22 de Octubre, 2009
PRI y PAN ya tienen a salvo a los verdaderos privilegiados del sistema: el sector financiero gubernamental, el Poder Judicial, los grandes empresarios, los altos funcionarios — delincuentes de cuello blanco -, las televisoras, especialmente TELEVISA, las trasnacionales, los monopolios, los líderes corruptos y hasta la misma Presidencia tendrán asegurada la papa y las prebendas que les otorga su adhesión y complicidad con la derecha.
Los campesinos, maestros, trabajadores, profesionistas independientes, pequeñas y medianas industrias, jóvenes excluidos de la educación media y superior, ancianos y pueblo desempleado cargarán con el boquete financiero provocado por la ineptitud del gobierno usurpador y sus antecesores.
Aquí no pasa nada, los legisladores prianistas se lavarán las manos de lo que ocasione su votación amañada a favor de incrementar impuestos y pagos de bienes y servicios. Ya tienen a los medios de comunicación preparados para culpar a la oposición de cualquier disturbio, en caso de que la gente se niegue a aceptar esta imposición avalada por sus “representantes” en las Cámaras.
Nunca antes hubo tanto descaro y cinismo al argumentar el golpe que le darán a la población para repartirse el pastel, por cierto un pastel desinflado y mal horneado.

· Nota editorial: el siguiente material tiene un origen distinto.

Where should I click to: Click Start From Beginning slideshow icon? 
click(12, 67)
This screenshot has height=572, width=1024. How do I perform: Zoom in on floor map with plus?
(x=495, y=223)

Ya no es posible que los mexicanos soportemos estas injusticias. Yo soy la primera en oponerme a la violencia y coincido en que la lucha por la transformación del país debe ser pacífica pero también reconozco que las medidas que están tomando PRI y PAN son provocadoras, hieren, no sólo los bolsillos vacíos de la gente sino su dignidad como personas.
La gente puede soportar la pobreza pero no la burla, y eso es lo que han hecho los legisladores prianistas, burlarse del pueblo y decidir por él.
El Frente Amplio Progresista empieza a mostrar unidad.
Los amigos, familiares y conocidos tocan los temas políticos en sus conversaciones, los signos de admiración se ven en mensajes y correos electrónicos, la conciencia dormida se despierta ante el anuncio de que el año entrante habrá más carestía, más pobreza, más desempleo y más delincuencia.
La necesidad de organizarnos para luchar contra la derecha se hace evidente.
Nosotros también estamos a salvo mientras mantengamos viva la esperanza.
Yo sí
Anónimo
on Jue, 10/22/2009 - 07:19
Soy de las personas que conservan la esperanza. En este remolino de contradicciones el único que conserva la congruencia sigue siendo Andrés Manuel López Obrador, quien se niega a continuar con el modelo económico que no funciona. Sin la eliminación de los privilegios fiscales de unos cuantos y el recorte al gasto corriente que se va a los bolsillos de funcionarios corruptos las cosas no mejorarán. El despilfarro en la guerra absurda de Calderón podría haberse usado en la construcción de las refinerías que propuso López Obrador y en el apoyo al campo abandonado desde hace muchos años. Tarde o temprano llegaremos a la puerta de salida. Ojalá no falte tanto.